- **Exercise goal**
Copy out every line of the rows below word for word, and leave the pictures out of your copy.

- **Material to process**
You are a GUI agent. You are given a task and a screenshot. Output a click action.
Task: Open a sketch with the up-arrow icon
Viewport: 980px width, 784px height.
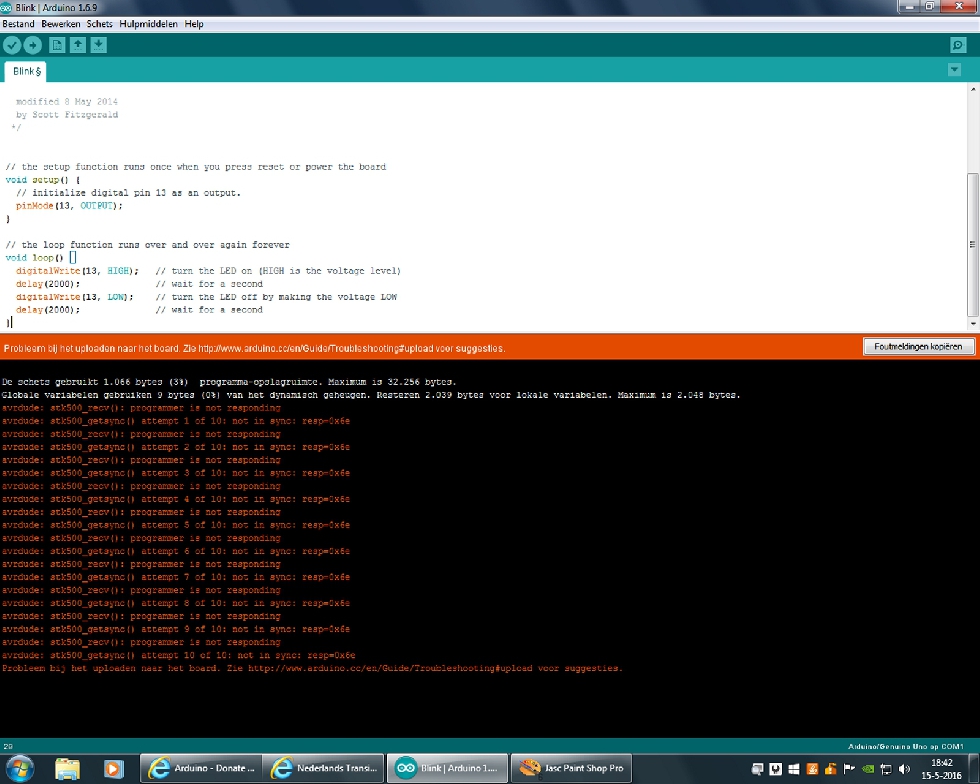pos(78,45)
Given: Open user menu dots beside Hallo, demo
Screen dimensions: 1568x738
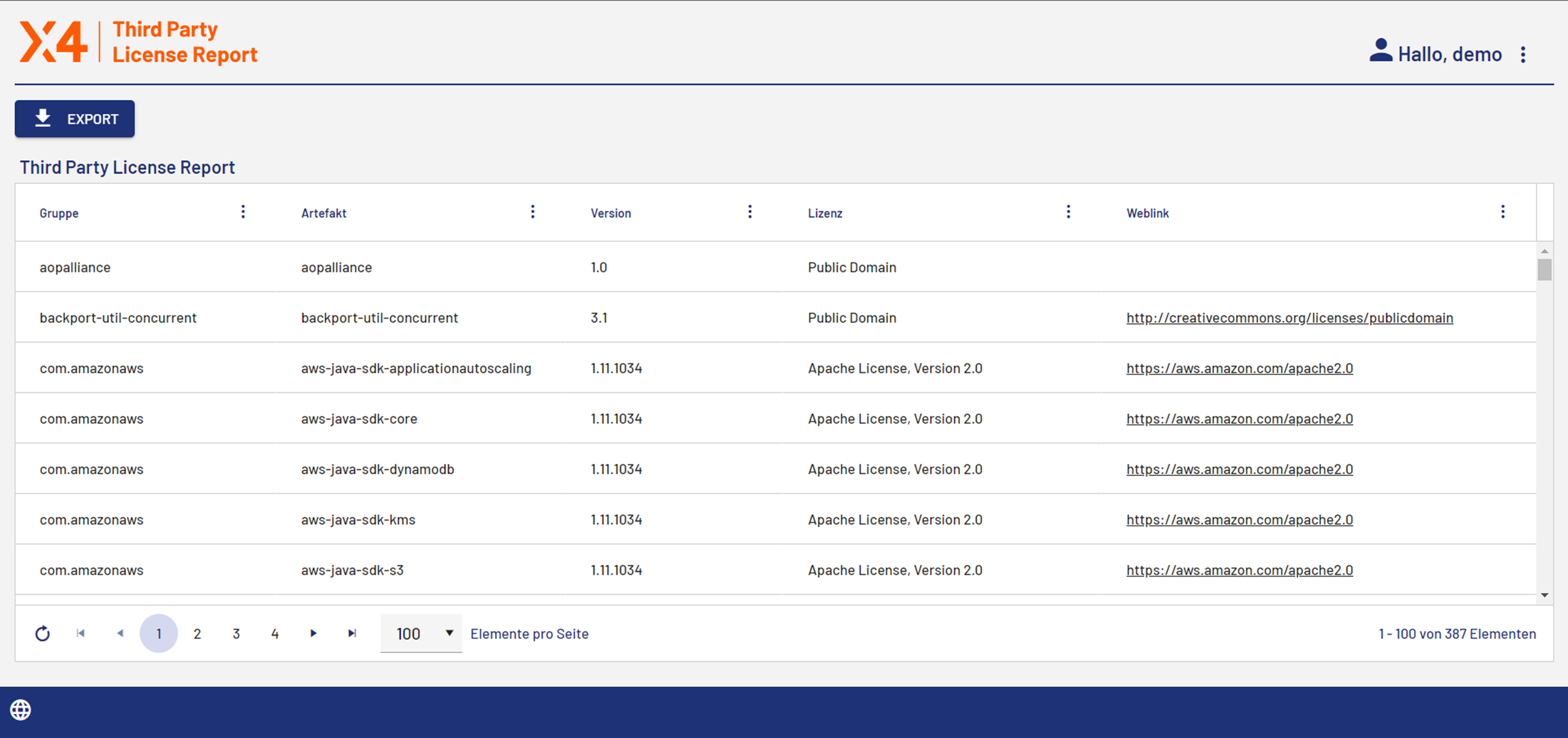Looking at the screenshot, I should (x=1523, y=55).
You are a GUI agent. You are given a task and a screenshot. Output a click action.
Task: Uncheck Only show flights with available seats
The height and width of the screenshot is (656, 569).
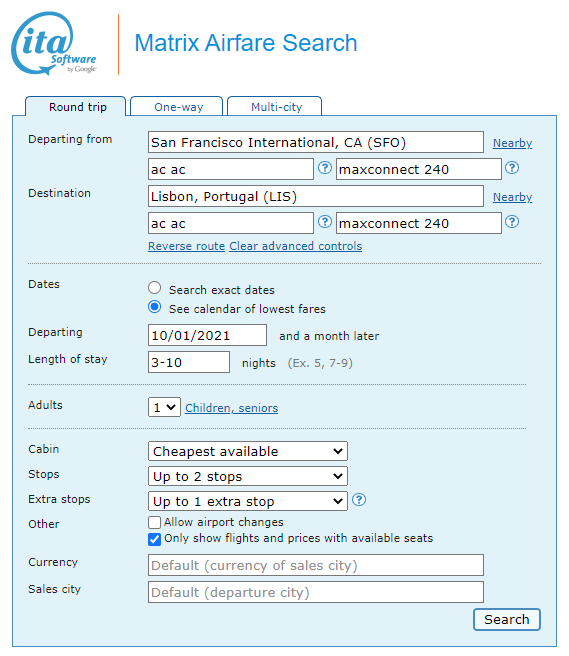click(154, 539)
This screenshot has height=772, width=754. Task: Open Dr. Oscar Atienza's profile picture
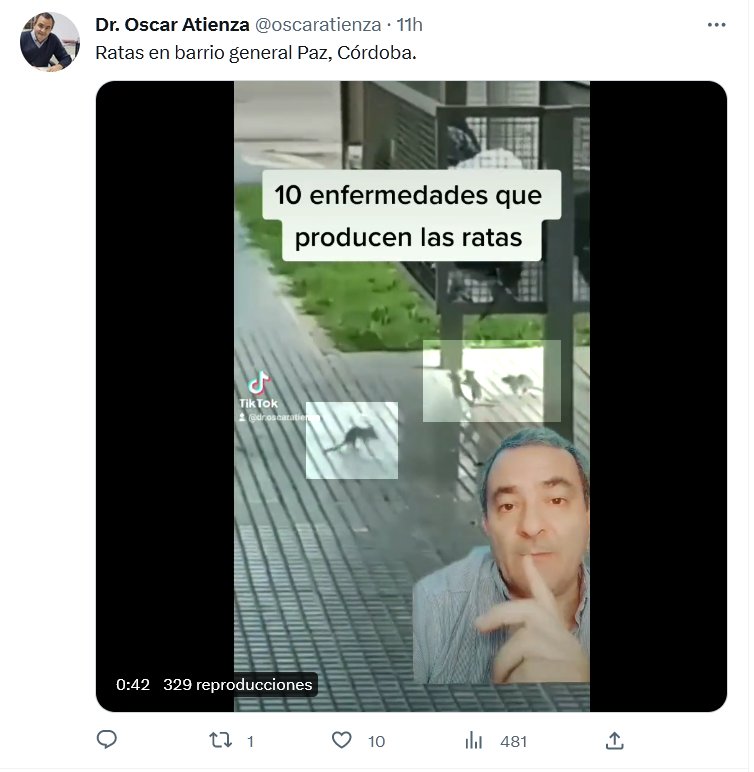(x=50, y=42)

- **Final result**
You are a GUI agent. You are given a task and a screenshot. Output a click action.
Task: Open a sketch with the up-arrow icon
Viewport: 980px width, 784px height.
pos(78,45)
Given: Open user menu dots beside Hallo, demo
Screen dimensions: 1568x738
Looking at the screenshot, I should (x=1523, y=55).
You are a GUI agent. You are given a task and a screenshot. Output a click action.
Task: Uncheck Only show flights with available seats
The height and width of the screenshot is (656, 569).
click(154, 539)
This screenshot has height=772, width=754. Task: Open Dr. Oscar Atienza's profile picture
(x=50, y=42)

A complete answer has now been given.